[SOLVED] Nvidia drivers for Tesla V100 PCIe 32Gb failing to load

demiler · Nov 20, 2022

Hi, I'm currently battling with nvidia gpu drivers. The issue is -- even though I've successfully was able to passthrough the gpu, no nvidia drivers would work.
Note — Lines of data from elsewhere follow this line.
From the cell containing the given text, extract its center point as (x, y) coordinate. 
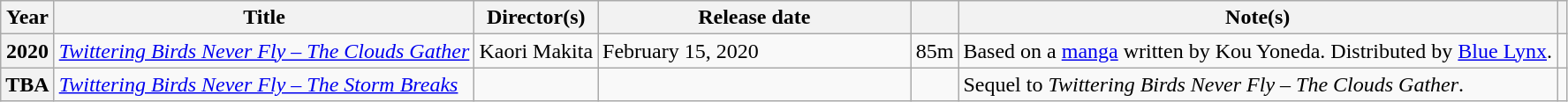
2020 (27, 51)
Note(s) (1258, 18)
Kaori Makita (536, 51)
Release date (754, 18)
Based on a manga written by Kou Yoneda. Distributed by Blue Lynx. (1258, 51)
Twittering Birds Never Fly – The Storm Breaks (264, 85)
Year (27, 18)
February 15, 2020 (754, 51)
Title (264, 18)
Twittering Birds Never Fly – The Clouds Gather (264, 51)
Sequel to Twittering Birds Never Fly – The Clouds Gather. (1258, 85)
Director(s) (536, 18)
TBA (27, 85)
85m (935, 51)
Extract the [x, y] coordinate from the center of the cell holding the provided text.  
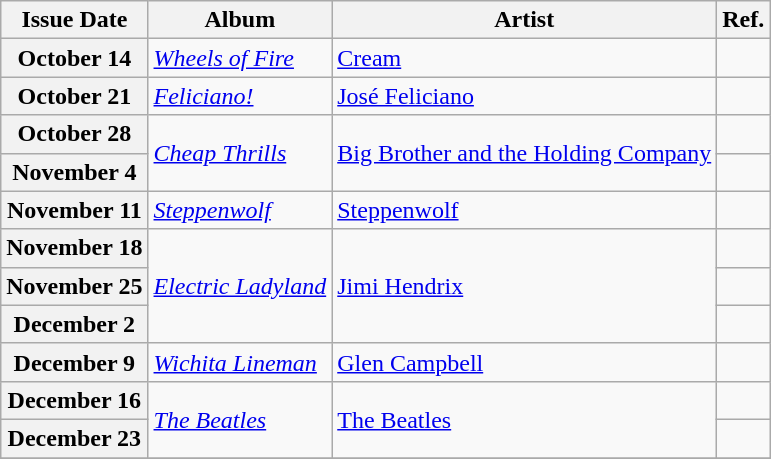
Feliciano! [240, 96]
Jimi Hendrix [524, 286]
Album [240, 20]
Cheap Thrills [240, 153]
October 21 [74, 96]
December 2 [74, 324]
October 14 [74, 58]
Wheels of Fire [240, 58]
Artist [524, 20]
Ref. [744, 20]
December 9 [74, 362]
December 23 [74, 438]
November 18 [74, 248]
December 16 [74, 400]
Glen Campbell [524, 362]
November 25 [74, 286]
Issue Date [74, 20]
Big Brother and the Holding Company [524, 153]
Electric Ladyland [240, 286]
November 11 [74, 210]
José Feliciano [524, 96]
October 28 [74, 134]
Cream [524, 58]
November 4 [74, 172]
Wichita Lineman [240, 362]
Pinpoint the cell where the given text exists, returning its (X, Y) midpoint coordinate. 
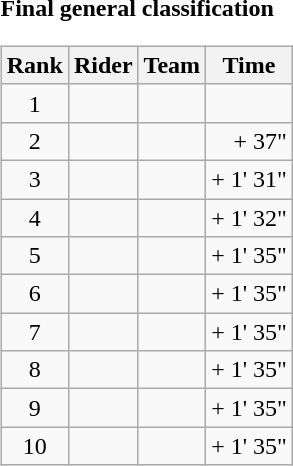
+ 1' 31" (250, 179)
8 (34, 370)
+ 37" (250, 141)
10 (34, 446)
2 (34, 141)
5 (34, 256)
4 (34, 217)
9 (34, 408)
+ 1' 32" (250, 217)
Time (250, 65)
Rank (34, 65)
Team (172, 65)
3 (34, 179)
1 (34, 103)
Rider (103, 65)
6 (34, 294)
7 (34, 332)
Detect which cell encompasses the target text, then output its (X, Y) center coordinate. 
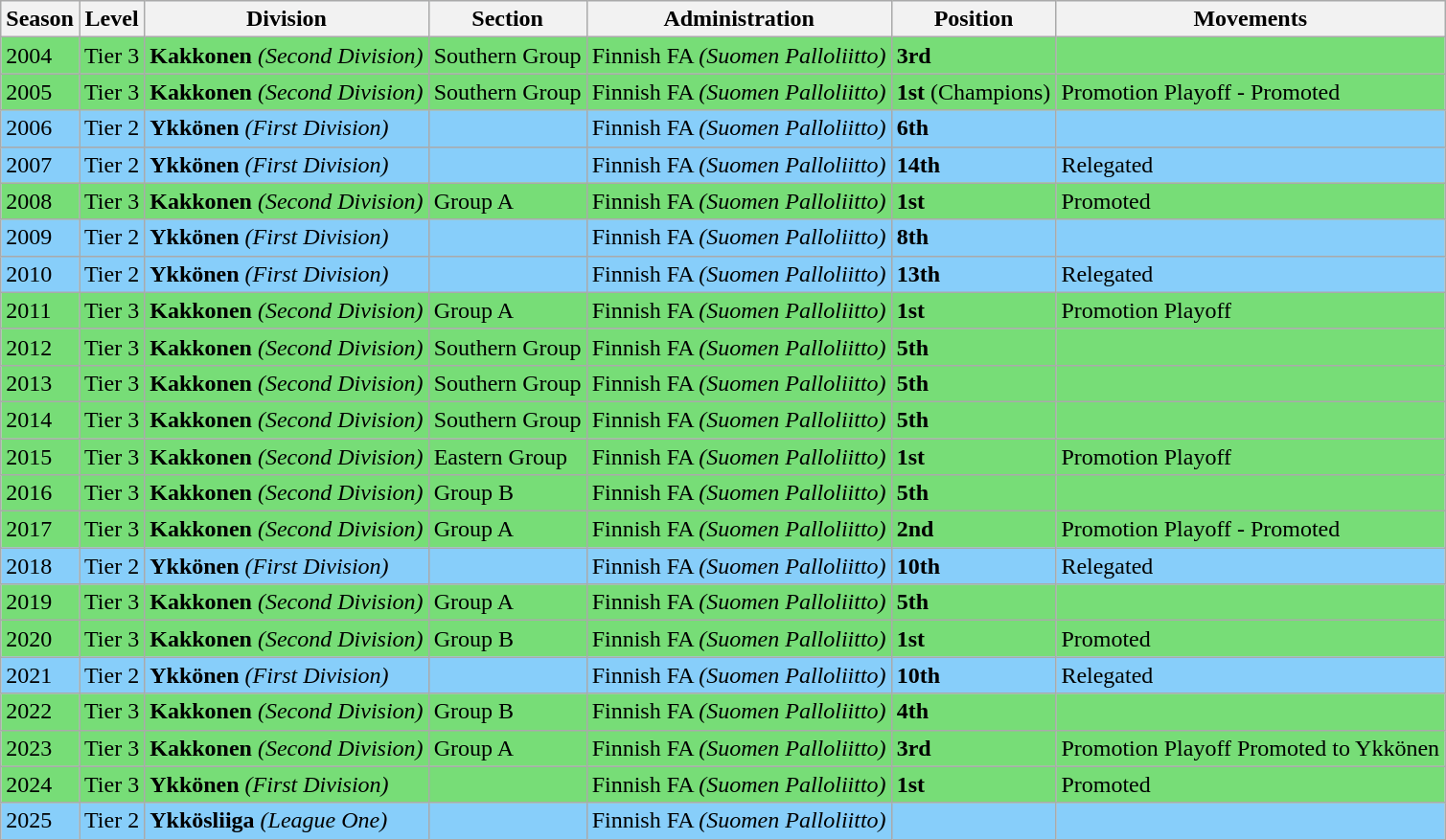
2009 (40, 238)
2014 (40, 420)
Season (40, 19)
2015 (40, 457)
2017 (40, 530)
2011 (40, 310)
2005 (40, 92)
Position (974, 19)
Section (508, 19)
Eastern Group (508, 457)
2016 (40, 493)
2025 (40, 821)
2008 (40, 201)
Promotion Playoff Promoted to Ykkönen (1251, 748)
Level (111, 19)
2023 (40, 748)
2024 (40, 785)
13th (974, 274)
2020 (40, 639)
8th (974, 238)
2013 (40, 383)
6th (974, 128)
2021 (40, 676)
2022 (40, 712)
2007 (40, 165)
2012 (40, 347)
2006 (40, 128)
Administration (739, 19)
14th (974, 165)
4th (974, 712)
Ykkösliiga (League One) (287, 821)
Division (287, 19)
1st (Champions) (974, 92)
Movements (1251, 19)
2004 (40, 56)
2019 (40, 603)
2010 (40, 274)
2nd (974, 530)
2018 (40, 566)
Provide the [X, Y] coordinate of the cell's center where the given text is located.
I'm in dead end rn.

PVE version: 7.2-4
Linux: Debian 11 (5.15.35-2-pve)
GPU: NVIDIA Tesla V100 PCIe 32GB
CPU: Intel
VT-d: enabled
Above 4G Decoding: enabled
Kernel args: quiet intel_iommu=on iommu=pt pcie_acs_override=downstream,multifunction nofb nomodeset video=vesafb:off,efifb:off

modprobe modules:

blacklist.conf:
Code:
```
blacklist nouveau
blacklist nvidia
```

iommu_unsafe_interrupts.conf:

Code:

options vfio_iommu_type1 allow_unsafe_interrupts=1

kvm.conf:
Code:
```
options kvm ignore_msrs=1
```
mdadm.conf:
Code:
```
options md_mod start_ro=1
```
pve-blacklist.conf:
Code:
```
blacklist nvidiafb
```

/etc/modules:

Code:

usbhid
psmouse
vfio
vfio_iommu_type1
vfio_pci
vfio_virqfd

lspci -v (with nvidia part only):

Code:

5e:00.0 3D controller: NVIDIA Corporation GV100GL [Tesla V100 PCIe 32GB] (rev a1)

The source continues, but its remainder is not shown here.